外国人に見える人であっても、日本で生まれ育ち、日本語を母語としている人は大勢います。それにもかかわらず、なぜ外見だけで外国出身だと決めつけ、「日本語がお上手ですね」と声をかけるのでしょうか。
おそらく、この言葉は褒め言葉であると同時に、会話のきっかけとして使われています。しかし実際には、相手について何も知らない人が、とりあえず差し出す定型句になっていることも少なくありません。
「日本語がお上手ですね」と言われた相手が、「私は日本生まれの日本育ちです」と答えたら、そこで会話が止まってしまう人も多いでしょう。つまり、相手本人に関心があるというより、「外国人に見える人に話しかけてみたい」という気持ちが先に立っているのです。
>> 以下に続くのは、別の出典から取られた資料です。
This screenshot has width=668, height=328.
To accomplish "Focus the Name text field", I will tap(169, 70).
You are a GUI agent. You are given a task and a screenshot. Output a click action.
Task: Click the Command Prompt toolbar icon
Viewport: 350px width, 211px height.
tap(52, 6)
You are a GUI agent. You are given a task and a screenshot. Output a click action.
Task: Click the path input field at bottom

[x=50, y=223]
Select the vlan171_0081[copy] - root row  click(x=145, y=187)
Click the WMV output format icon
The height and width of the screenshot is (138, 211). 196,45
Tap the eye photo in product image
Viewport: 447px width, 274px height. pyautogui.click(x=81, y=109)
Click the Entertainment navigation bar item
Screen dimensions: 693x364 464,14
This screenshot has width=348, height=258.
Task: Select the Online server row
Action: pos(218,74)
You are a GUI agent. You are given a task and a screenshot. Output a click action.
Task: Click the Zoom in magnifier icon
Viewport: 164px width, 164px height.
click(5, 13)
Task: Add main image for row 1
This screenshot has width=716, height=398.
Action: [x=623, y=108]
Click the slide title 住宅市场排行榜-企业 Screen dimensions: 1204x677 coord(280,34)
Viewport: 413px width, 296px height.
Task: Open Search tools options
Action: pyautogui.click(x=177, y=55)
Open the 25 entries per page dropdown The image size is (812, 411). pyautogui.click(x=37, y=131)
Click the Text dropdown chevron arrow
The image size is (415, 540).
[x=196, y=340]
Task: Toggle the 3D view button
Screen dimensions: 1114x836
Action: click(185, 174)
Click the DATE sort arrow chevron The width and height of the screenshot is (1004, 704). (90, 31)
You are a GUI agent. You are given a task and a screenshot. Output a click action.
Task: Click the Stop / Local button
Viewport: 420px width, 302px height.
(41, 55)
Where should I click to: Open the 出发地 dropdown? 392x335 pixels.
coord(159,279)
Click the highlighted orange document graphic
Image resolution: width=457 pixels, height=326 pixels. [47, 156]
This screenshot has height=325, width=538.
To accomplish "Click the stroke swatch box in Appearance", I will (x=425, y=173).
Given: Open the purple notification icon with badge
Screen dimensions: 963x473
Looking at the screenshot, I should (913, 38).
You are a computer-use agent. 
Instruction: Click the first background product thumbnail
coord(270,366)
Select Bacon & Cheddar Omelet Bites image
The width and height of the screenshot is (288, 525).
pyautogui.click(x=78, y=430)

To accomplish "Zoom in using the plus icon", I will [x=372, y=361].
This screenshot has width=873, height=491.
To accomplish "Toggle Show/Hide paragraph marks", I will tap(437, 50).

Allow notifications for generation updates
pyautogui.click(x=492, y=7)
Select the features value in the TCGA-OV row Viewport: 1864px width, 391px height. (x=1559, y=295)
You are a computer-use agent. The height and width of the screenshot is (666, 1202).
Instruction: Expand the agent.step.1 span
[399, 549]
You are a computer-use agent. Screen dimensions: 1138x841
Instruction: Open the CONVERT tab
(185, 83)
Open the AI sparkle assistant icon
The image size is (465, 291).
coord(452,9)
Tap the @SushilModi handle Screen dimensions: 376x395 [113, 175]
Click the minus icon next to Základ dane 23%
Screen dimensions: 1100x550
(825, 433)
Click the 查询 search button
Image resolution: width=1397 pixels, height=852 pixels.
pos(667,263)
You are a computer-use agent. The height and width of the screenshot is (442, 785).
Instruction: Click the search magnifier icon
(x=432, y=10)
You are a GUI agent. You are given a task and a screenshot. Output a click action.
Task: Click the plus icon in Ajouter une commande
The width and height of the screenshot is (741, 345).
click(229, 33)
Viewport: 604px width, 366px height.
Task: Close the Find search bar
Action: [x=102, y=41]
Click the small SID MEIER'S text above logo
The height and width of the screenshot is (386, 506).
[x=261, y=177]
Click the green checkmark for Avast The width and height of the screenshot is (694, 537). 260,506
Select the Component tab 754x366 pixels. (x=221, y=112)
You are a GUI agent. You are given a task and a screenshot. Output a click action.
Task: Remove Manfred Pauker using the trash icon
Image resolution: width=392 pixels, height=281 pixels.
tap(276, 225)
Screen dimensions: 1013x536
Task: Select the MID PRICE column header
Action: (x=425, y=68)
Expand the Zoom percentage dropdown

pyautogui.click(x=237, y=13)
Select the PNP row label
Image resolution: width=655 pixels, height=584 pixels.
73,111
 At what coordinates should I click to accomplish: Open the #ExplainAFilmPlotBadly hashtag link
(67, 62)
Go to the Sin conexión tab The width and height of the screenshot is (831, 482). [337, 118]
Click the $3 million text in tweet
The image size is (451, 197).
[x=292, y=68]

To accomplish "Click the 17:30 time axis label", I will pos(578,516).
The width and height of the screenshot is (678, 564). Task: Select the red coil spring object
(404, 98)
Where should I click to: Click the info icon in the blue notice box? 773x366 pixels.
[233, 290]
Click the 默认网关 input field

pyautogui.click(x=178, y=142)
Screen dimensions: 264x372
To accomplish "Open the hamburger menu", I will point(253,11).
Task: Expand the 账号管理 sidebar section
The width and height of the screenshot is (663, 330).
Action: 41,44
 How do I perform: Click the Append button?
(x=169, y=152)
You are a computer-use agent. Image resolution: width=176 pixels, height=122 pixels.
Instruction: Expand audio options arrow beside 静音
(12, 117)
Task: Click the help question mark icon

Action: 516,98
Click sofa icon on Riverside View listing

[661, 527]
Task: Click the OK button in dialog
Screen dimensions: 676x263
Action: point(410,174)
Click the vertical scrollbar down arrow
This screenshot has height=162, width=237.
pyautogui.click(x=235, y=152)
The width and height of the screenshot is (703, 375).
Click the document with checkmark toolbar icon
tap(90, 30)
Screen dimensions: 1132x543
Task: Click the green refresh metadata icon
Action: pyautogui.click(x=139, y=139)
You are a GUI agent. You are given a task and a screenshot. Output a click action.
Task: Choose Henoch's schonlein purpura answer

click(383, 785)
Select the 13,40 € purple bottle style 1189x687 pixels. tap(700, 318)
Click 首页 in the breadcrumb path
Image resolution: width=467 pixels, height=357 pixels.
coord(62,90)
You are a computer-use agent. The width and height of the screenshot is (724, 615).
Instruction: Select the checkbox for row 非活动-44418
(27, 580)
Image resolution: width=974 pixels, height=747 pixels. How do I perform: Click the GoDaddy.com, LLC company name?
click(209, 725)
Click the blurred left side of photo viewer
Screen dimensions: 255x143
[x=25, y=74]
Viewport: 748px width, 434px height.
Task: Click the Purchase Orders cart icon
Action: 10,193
同じ経験を語る動画を、私は繰り返し目にしました。多くの投稿者は、深刻な被害としてではなく、少し滑稽な日常の出来事として紹介しています。
しかし、私はそれほど無害な現象だとは思いません。外見だけで相手の出自や言語能力を決めつける行為だからです。善意から出た言葉であっても、何度も繰り返されれば、「あなたは日本人には見えない」と言われ続けるのと同じ負担になり得ます。
とくに、面識のない男性が女性に近づく口実として使う場合には、単なる褒め言葉ではなく、ナンパやつきまといの入口になることもあります。相手が会話を望んでいない様子なら、そこで引くべきです。
外国人に見える人に話しかけること自体が悪いわけではありません。ただ、外見を見ただけで「日本語がお上手ですね」と言うのは、そろそろやめたほうがよいのではないでしょうか。話しかけたいなら、その人を一人の人間として見て、普通の話題から始めればよいと思います。